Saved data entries

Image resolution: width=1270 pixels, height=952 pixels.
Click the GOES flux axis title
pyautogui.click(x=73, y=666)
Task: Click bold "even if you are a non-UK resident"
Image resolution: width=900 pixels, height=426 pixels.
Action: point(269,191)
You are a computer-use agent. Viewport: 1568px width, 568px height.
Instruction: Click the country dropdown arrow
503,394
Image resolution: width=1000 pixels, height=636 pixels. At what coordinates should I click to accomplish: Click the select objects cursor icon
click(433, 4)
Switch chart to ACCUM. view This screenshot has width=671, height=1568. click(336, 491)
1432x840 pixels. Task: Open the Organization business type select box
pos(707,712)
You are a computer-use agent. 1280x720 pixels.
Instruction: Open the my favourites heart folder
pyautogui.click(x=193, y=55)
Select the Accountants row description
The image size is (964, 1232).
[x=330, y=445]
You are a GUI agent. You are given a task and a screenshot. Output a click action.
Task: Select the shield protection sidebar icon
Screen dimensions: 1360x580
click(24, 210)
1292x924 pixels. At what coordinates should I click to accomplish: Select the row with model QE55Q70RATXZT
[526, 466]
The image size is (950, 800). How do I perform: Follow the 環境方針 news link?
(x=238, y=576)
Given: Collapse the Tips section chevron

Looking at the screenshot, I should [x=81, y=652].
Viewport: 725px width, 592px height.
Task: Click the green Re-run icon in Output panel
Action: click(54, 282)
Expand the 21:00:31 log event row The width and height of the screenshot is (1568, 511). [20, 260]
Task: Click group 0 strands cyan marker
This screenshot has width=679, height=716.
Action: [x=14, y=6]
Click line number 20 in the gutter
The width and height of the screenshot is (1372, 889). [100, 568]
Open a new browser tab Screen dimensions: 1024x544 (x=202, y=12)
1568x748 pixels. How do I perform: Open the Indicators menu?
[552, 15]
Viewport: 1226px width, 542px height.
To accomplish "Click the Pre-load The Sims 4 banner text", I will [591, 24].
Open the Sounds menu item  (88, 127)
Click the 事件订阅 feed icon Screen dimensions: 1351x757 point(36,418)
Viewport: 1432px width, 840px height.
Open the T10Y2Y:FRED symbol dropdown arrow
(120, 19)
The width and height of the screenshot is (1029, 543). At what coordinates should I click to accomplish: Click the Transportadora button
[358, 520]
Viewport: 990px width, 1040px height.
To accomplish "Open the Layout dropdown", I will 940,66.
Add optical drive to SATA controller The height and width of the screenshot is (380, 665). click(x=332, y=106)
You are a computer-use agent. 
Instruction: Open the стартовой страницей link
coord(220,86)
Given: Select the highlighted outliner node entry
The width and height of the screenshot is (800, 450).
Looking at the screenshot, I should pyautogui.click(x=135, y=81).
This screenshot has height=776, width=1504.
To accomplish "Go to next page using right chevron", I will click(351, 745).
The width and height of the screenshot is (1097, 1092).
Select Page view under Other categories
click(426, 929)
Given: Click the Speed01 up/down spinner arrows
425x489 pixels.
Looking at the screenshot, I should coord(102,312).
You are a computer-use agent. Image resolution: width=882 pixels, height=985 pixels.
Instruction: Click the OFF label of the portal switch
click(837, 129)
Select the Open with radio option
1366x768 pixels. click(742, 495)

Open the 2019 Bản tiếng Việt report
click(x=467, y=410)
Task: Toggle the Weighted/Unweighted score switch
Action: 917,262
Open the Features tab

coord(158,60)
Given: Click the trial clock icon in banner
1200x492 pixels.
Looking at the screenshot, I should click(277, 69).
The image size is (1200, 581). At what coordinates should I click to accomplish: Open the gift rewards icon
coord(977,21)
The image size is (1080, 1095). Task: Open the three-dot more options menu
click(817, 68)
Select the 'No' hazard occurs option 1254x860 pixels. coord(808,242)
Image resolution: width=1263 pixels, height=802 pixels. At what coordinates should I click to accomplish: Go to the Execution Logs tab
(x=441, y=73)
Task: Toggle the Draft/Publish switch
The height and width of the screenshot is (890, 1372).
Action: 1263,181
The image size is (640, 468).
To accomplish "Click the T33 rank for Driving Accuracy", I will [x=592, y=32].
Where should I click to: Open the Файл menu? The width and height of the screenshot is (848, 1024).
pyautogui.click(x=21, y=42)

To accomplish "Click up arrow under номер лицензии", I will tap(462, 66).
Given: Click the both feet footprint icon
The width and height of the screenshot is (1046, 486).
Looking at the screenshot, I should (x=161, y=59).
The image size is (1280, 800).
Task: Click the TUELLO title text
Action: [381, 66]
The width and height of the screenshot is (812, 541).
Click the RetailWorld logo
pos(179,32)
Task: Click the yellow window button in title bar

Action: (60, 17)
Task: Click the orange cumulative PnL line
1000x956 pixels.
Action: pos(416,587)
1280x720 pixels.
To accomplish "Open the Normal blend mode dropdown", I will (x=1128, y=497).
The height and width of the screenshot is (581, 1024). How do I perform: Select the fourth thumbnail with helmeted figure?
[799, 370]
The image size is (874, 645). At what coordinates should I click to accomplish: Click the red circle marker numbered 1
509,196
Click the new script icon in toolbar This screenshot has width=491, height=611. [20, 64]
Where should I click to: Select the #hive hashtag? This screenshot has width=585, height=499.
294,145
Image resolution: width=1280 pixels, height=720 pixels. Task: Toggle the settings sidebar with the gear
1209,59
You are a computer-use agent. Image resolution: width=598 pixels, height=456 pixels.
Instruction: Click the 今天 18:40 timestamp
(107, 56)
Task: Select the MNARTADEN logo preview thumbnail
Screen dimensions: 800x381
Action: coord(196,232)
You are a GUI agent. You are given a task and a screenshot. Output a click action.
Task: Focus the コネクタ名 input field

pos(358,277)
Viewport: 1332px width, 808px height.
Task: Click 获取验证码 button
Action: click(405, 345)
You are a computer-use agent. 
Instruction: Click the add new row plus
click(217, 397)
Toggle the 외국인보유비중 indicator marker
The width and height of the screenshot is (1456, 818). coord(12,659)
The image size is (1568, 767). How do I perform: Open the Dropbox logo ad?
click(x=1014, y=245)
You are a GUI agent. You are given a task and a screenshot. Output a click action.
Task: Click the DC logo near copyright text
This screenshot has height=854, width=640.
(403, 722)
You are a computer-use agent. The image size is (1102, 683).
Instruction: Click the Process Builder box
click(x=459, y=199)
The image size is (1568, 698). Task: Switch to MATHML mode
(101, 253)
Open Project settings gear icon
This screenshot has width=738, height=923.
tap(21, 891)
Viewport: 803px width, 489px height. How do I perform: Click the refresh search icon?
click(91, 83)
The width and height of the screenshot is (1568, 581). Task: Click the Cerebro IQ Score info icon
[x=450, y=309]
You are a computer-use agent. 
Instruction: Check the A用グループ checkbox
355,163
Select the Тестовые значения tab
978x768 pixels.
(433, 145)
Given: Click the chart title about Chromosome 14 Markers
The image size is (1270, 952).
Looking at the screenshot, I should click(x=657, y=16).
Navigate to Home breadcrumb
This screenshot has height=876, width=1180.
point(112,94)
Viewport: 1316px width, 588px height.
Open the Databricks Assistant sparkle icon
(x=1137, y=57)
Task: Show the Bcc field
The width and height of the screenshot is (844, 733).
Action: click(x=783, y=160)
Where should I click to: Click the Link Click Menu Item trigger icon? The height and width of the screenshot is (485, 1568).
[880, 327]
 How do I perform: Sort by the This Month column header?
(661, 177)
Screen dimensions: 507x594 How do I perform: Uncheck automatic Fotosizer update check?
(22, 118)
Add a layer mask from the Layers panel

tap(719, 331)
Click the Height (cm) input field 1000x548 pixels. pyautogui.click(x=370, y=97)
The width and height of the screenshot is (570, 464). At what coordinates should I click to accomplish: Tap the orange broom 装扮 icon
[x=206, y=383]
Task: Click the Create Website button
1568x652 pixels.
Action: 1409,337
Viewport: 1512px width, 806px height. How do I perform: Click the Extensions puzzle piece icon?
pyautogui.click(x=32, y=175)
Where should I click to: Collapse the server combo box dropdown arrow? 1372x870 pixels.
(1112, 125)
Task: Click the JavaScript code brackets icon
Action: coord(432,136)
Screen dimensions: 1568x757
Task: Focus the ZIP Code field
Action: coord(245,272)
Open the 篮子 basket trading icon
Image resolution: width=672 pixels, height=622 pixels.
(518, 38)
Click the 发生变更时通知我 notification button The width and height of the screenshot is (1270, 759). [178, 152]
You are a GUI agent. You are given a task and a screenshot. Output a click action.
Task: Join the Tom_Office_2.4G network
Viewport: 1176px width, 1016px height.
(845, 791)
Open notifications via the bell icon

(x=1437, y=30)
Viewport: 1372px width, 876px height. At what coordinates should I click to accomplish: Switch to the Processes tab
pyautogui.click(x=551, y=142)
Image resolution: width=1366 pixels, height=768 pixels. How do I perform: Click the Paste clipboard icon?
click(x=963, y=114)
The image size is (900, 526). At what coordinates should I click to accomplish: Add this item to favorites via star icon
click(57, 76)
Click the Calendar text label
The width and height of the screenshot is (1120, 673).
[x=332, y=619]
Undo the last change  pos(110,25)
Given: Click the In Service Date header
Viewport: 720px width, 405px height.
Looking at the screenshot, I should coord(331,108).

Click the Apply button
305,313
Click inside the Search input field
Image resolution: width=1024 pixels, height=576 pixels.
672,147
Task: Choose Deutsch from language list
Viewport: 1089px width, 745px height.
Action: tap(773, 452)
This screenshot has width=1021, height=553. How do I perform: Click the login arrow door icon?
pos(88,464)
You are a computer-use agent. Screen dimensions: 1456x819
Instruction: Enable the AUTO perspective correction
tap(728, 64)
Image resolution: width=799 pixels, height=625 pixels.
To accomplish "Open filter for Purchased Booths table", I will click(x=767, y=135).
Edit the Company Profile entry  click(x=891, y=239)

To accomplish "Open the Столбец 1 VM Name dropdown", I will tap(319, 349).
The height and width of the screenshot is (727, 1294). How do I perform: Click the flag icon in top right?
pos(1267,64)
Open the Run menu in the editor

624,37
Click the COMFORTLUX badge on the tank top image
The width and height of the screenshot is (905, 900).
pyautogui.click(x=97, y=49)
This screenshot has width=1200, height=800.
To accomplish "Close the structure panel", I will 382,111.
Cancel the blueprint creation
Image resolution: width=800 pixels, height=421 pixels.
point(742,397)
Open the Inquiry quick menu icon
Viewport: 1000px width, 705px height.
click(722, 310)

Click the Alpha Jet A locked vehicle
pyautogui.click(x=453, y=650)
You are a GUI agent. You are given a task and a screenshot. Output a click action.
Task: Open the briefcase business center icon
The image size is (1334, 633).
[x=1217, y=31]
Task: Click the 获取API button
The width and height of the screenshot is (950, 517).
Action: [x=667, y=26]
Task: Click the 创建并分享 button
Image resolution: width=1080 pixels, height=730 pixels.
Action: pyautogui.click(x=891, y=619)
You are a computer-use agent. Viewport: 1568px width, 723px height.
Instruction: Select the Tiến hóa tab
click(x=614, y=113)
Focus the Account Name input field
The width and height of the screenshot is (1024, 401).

• _PROBLEM TO SOLVE_:
Quote the data above from the line containing "The image size is (1080, 1095)." to the line containing "Select the 'No'", inclusive, and stop.

• _TASK ANSWER_:
The image size is (1080, 1095). Task: Open the three-dot more options menu
click(817, 68)
Select the 'No' hazard occurs option 1254x860 pixels. coord(808,242)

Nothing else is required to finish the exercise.